> _What you are asked to do_
Will you output all of the data below exactly, omitting the images?

> _Entries taken from a collection_
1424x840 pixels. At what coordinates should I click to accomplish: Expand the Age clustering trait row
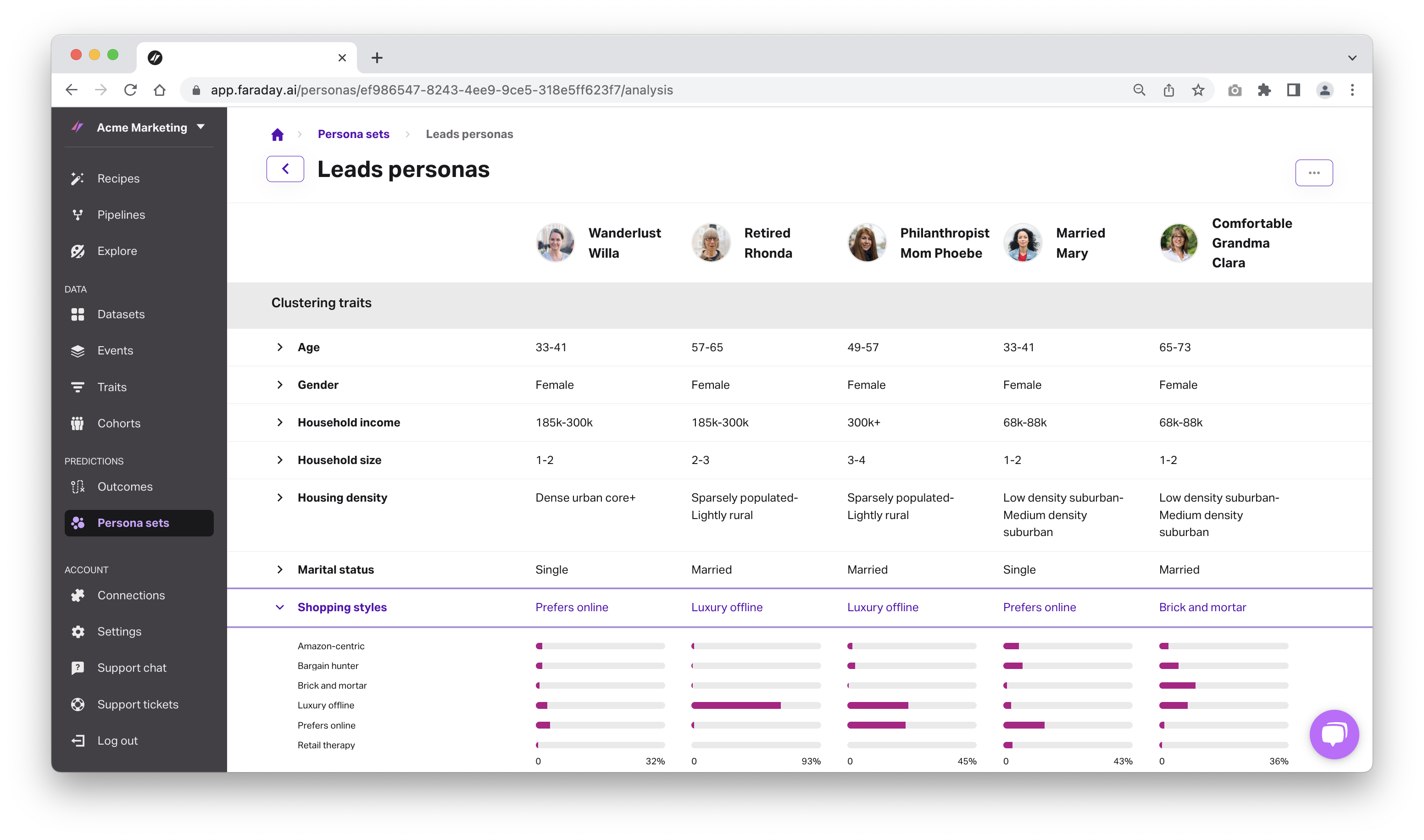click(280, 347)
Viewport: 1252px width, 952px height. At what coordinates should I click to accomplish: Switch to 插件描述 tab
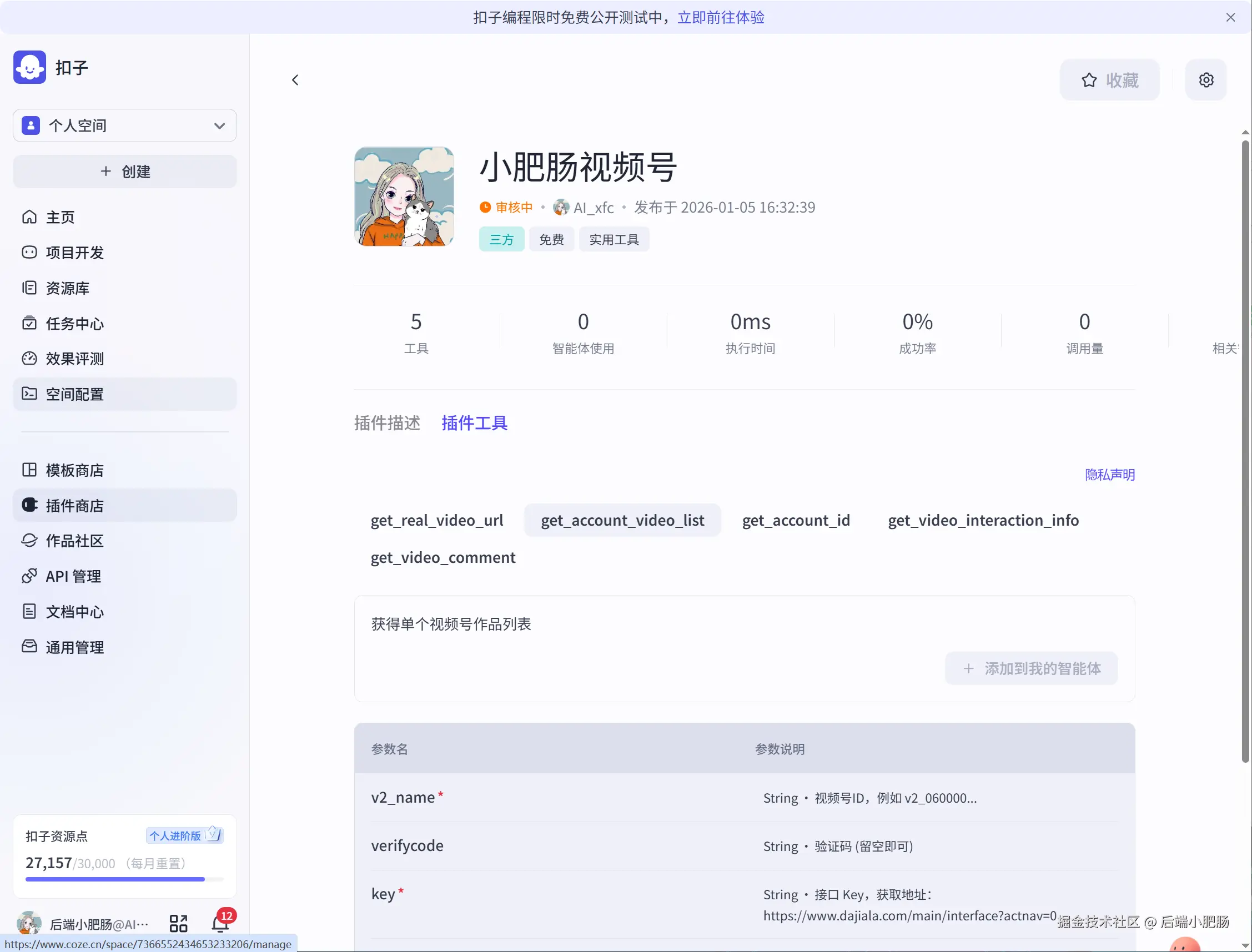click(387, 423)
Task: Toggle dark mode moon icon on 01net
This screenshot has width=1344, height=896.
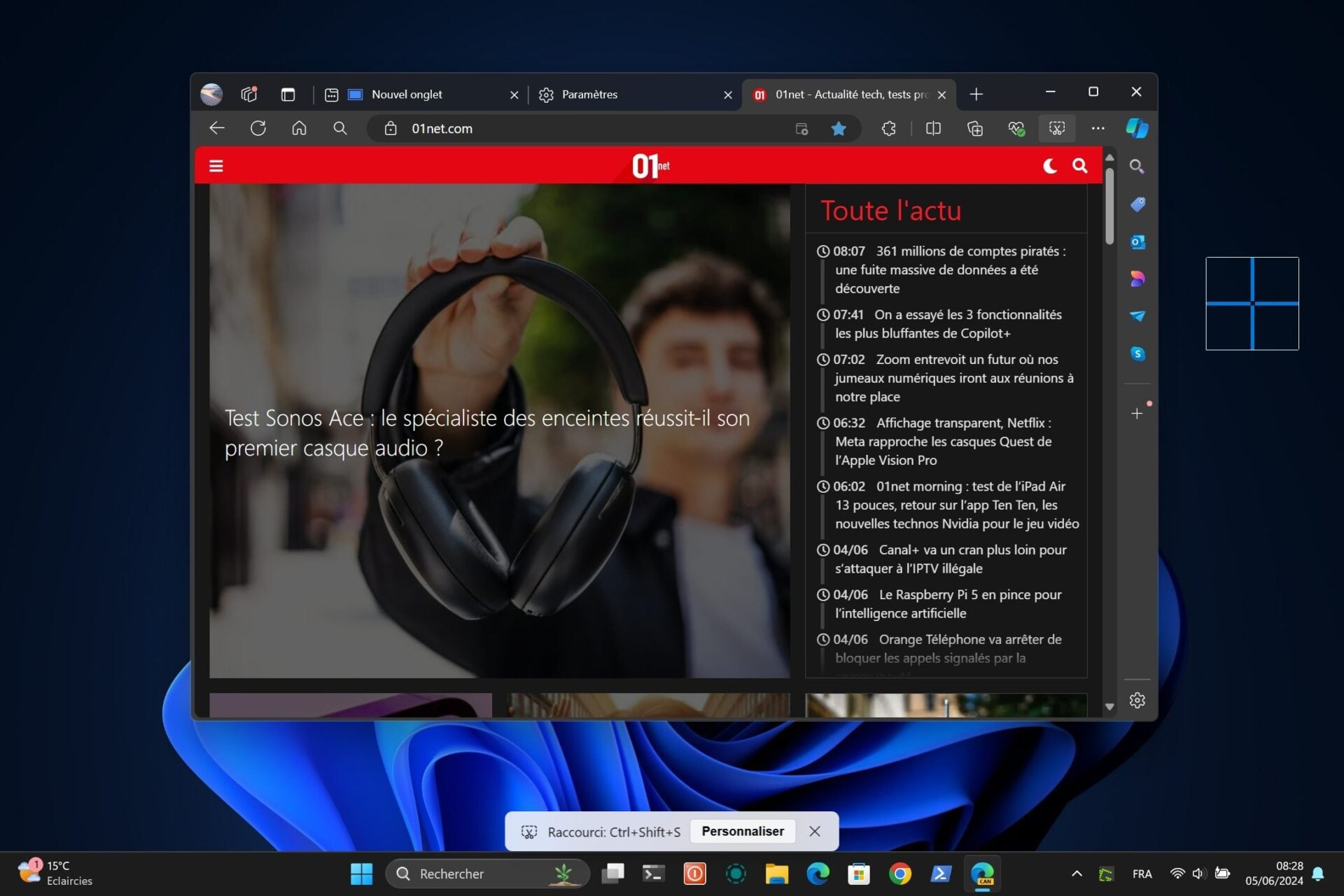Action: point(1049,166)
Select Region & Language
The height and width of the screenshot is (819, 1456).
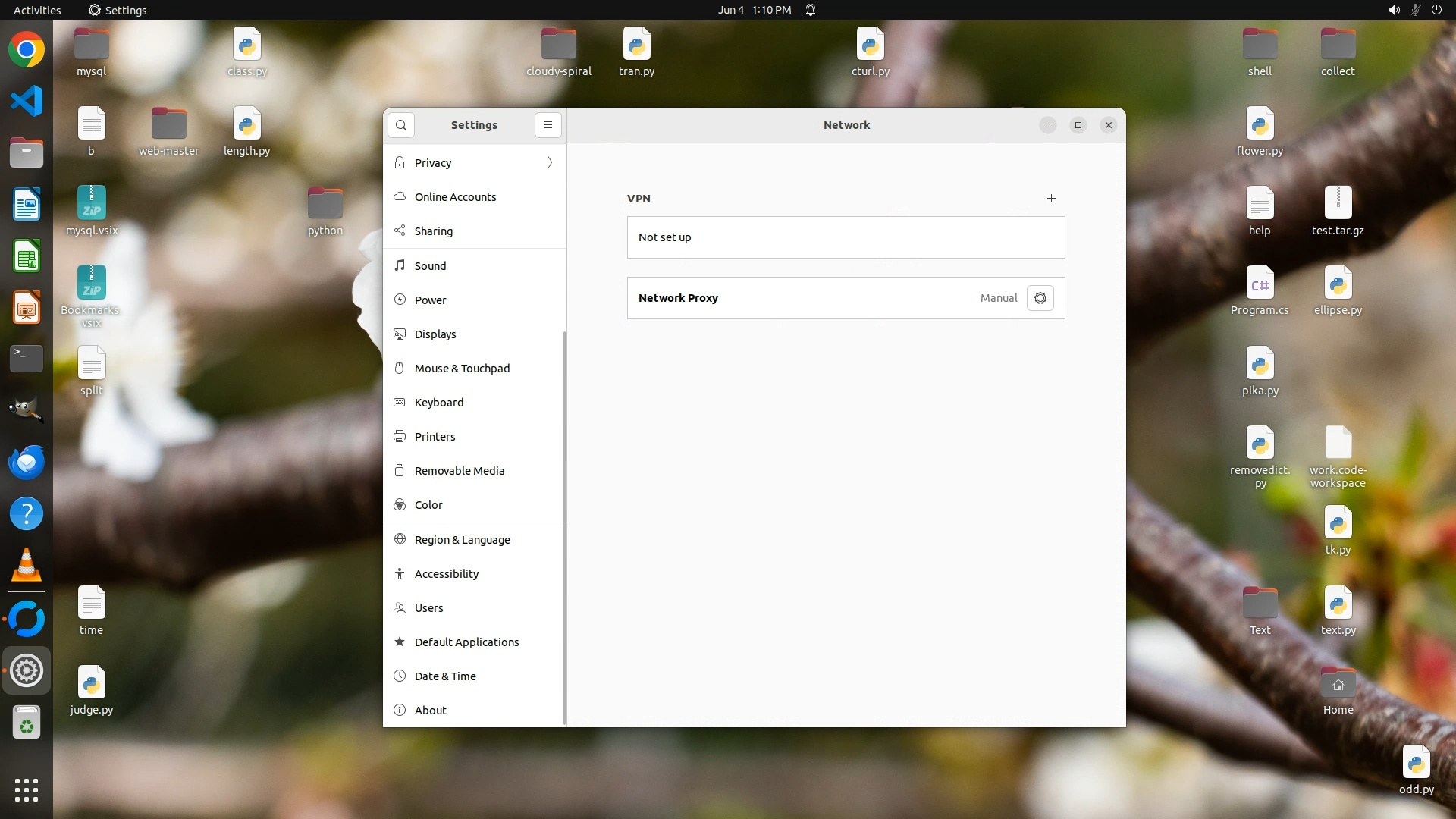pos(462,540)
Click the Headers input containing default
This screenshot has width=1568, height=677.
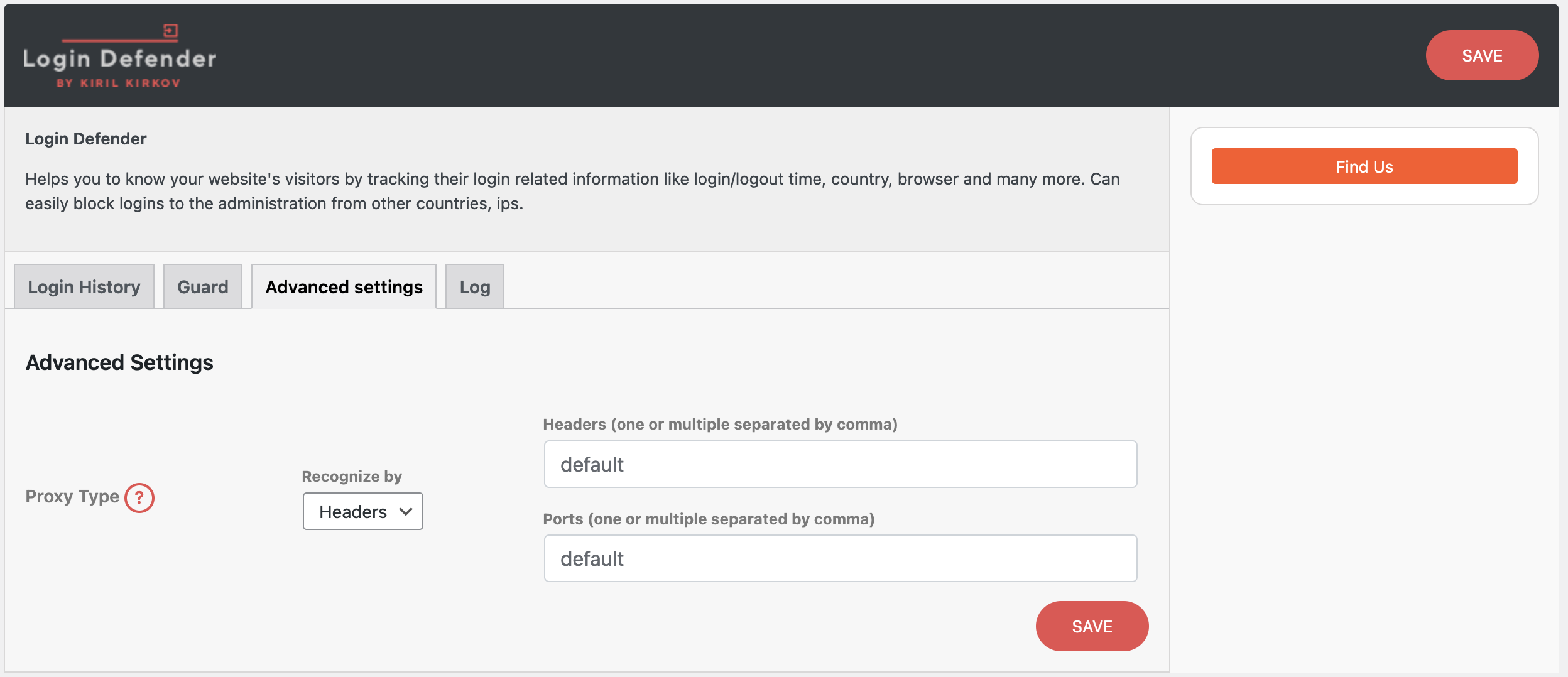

> _Response area_
1424x840 pixels. At what coordinates should I click to accomplish: Expand the Age clustering trait row
click(280, 347)
Viewport: 1252px width, 952px height. At what coordinates should I click to accomplish: Switch to 插件描述 tab
click(387, 423)
Task: Toggle dark mode moon icon on 01net
This screenshot has width=1344, height=896.
Action: point(1049,166)
Select Region & Language
The height and width of the screenshot is (819, 1456).
pos(462,540)
Click the Headers input containing default
This screenshot has width=1568, height=677.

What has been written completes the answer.